Personal information
- Full name: Jeyson Alejandro Rojas Orellana
- Date of birth: 23 January 2002 (age 23)
- Place of birth: San Javier, Chile
- Height: 1.85 m (6 ft 1 in)
- Position: Defender

Team information
- Current team: Colo-Colo

Youth career
- 2015–2020: Colo-Colo

Senior career*
- Years: Team / Apps / (Gls)
- 2020–: Colo-Colo / 61 / (0)
- 2024: → Unión Española (loan) / 9 / (1)
- 2025: → Deportes La Serena (loan) / 25 / (0)

International career^{‡}
- 2021–: Chile / 4 / (0)
- 2022–2024: Chile U23 / 2 / (0)

= Jeyson Rojas =

Chilean footballer (born 2002)

Jeyson Alejandro Rojas Orellana (born 23 January 2002) is a Chilean footballer who plays as a defender for Colo-Colo.

==Club career==
He came to Colo-Colo in 2015 and made three appearances at the 2020 U-20 Copa Libertadores scoring a goal against Jorge Wilstermann U20. Later, he made his professional debut in a Primera División match against Huachipato on October 3, 2020.
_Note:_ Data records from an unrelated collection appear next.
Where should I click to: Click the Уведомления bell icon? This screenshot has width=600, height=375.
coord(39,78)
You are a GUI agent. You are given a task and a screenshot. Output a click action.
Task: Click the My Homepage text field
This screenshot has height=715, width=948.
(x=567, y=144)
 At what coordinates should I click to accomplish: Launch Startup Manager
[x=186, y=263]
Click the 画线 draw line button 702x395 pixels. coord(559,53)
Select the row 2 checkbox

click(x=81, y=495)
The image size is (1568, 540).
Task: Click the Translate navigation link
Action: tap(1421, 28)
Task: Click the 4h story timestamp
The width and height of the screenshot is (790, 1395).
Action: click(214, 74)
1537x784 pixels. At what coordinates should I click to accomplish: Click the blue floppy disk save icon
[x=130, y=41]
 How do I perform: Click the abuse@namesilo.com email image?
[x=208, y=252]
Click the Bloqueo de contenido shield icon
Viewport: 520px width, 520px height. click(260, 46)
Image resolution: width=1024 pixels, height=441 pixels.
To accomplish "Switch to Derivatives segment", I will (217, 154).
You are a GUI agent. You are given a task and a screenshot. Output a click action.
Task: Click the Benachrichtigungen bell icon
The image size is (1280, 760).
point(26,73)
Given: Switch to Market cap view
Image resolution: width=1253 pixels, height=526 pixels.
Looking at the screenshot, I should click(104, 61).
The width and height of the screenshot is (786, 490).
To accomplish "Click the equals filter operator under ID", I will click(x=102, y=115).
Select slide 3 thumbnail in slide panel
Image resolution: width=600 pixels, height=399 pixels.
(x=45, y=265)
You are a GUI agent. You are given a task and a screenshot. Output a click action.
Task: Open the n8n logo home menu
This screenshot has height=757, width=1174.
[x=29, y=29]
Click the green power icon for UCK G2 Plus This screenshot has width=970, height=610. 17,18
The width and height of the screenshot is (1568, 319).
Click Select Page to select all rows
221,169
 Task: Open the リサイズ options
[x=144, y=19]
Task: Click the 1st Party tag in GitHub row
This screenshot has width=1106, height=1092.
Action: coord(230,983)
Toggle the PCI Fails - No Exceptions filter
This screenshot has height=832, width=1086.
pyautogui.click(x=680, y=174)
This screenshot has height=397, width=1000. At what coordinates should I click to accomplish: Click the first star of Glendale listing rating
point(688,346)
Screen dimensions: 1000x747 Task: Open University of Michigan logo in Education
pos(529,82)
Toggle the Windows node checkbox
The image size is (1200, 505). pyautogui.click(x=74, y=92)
In the second half of 2024, Rojas was loaned out to Unión Española. The next year, he was loaned out ot Deportes La Serena.

==International career==
Rojas made his debut for the Chile national team on 9 December 2021 in a 2–2 draw against Mexico.

He represented Chile at under-23 level in a 1–0 win against Peru U23 on 31 August 2022, in the context of preparations for the 2023 Pan American Games.

In 2024, he took part in the Pre-Olympic Tournament.